■ **Your tasks**:
1 > Can you echo, word for word, everything from "History Channel television" down to "insight I've read." in the post about the NSA?
2 > How would the post about the NSA go on? Continue it from where it stops.

■ **Source extract**:
____

History Channel television show on NSA (fwd)

Phillip Zakas pzakas at toucancapital.com
Mon Jan 8 21:45:25 PST 2001



I also watched the program.  Not very exciting.  The Puzzle Palace by James
Bamford, though dated, is probably the best insight I've read.

I've had a few direct experiences with the NSA over the past years because
of my crypto/tech background.  Strangest experiences: getting yelled at by
an NSA mathematician during several odd negotiations at Ft. Meade in '98; as
chief technologist for a large US online company's endeavors to export a
128-bit browser to its intl. users in '98 (worked with both FBI and NSA on
this -- came close to getting the license too); met with former heads of two
nsa groups who hinted interesting observations on Skipjack, intl crypto
products and relative strength of 128 bit crypto; finally, I was actually
trained in NSA's infosec methodology in 2000 (I even have a certificate from
them for passing the classes...the legal disclaimers on the thing are
priceless -- you can check out some of their classes at www.nsa.gov if you
want details).  ...blah blah some other stuff too which is not nearly as
interesting.  No, though I've been to ft. meade several times i've never
seen the "11 acres of super computers" and i've never seen operations rooms,
etc.  though i have seen some pretty boring cinderblocked conf. rooms in the
middle of upper floors where computers aren't networked at all, the doors
are made of steel and the walls emit a strange low hum; one door had a label
which said: "not much of anything, really".  there's lots of humer like that
all around the place...probably to help break the tension of not being able
to talk about what you do all day every day i imagine.

____

■ **Entries**:
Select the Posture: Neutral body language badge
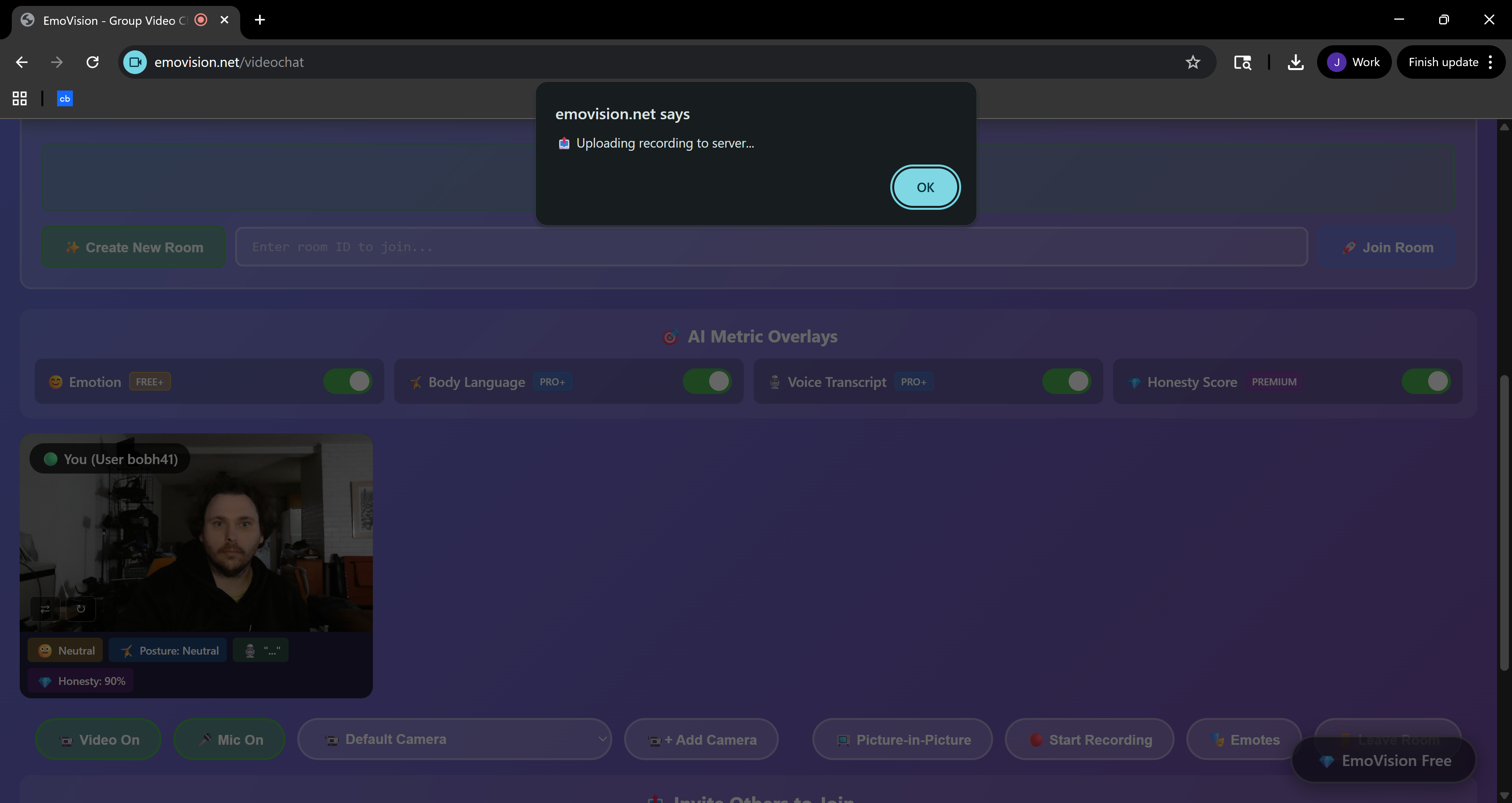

____

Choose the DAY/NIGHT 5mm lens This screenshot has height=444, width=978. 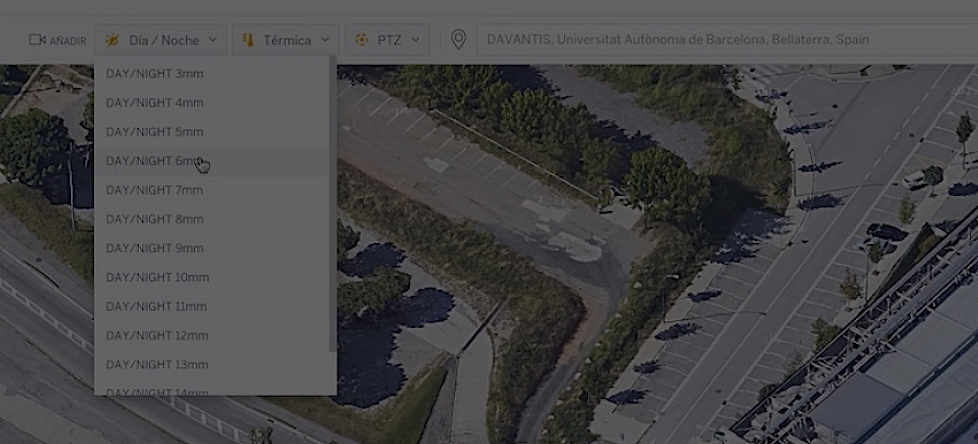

____

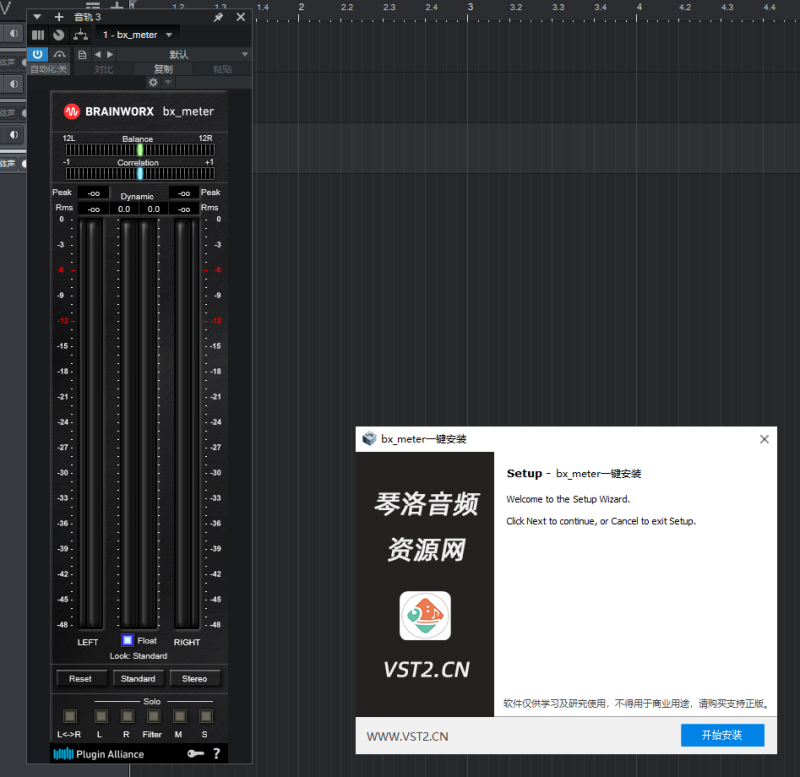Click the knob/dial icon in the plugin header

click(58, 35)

____

■ **Task-by-task results**:
1 >
History Channel television show on NSA (fwd)

Phillip Zakas pzakas at toucancapital.com
Mon Jan 8 21:45:25 PST 2001



I also watched the program.  Not very exciting.  The Puzzle Palace by James
Bamford, though dated, is probably the best insight I've read.

2 >
IMHO the NSA staff are overworked and still in search of a clear, cool and
patriotic uber-mission.  fighting drugs and hackers just isn't as sexy as
manipulating russian satellite image transmissions. Plus funding cuts means
they've scaled back on activities which have normally been the role of the
nsa...must be weird to work there where for years you had all the funding
you needed, and now you're losing funding and staff. Recently, for example,
they stopped performing infosec assessments for large US companies (like
Disney in 1997, clearly because mickey mouse is a national critical icon)
because they don't have enough people to perform the work and while NIST is
now responsible for such things, only the NSA has staff trained to do these
assessments (which is one reason I was trained, and no, i don't work for
nist). Now NSA only performs infosec assessments for US critical
infrastructure (mostly military and r&d sites). In fact the whole PDD-63/us
critical infrastructure thing is very big and right now no one other than
NIST/NSA is assumed to have the knowledge to carry out that mission.  Yet
there are seriously something like only 13 NSA staffers performing the
duties/leading red teams, etc.

I got the strong feeling that Red Team and IW efforts are hot topics of
interest at the NSA (and Army, Navy and AF too).  Thanks in part to
successes in manipulating Milosevic-and-friends banking records during the
Yugoslavia conflict, these areas are receiving a lot of attention.  Watch
for huge growth in activities here (in fact you can see some congressional
funding justifications for IW program using China's, Israel's and Russia's
own official IW ops activities).

BTW, has anyone heard of recent moves to push SS7 phone messaging traffic
over the internet in a bid to boost scalability and LNP resolution speeds?
Three effects: it'll work better than the current SS7 network alone;
improved eavesdropping on conversations which touch land lines (fyi only
phone-to-phone cell phone comms like nextel's two-way-radio feature don't
use land lines I believe); decreased need to try to decipher the message
while it's in the air (it's harder to intercept over the air transmissions).

sorry for the long posting, but thought i could share my small glimpse of
their vast activities.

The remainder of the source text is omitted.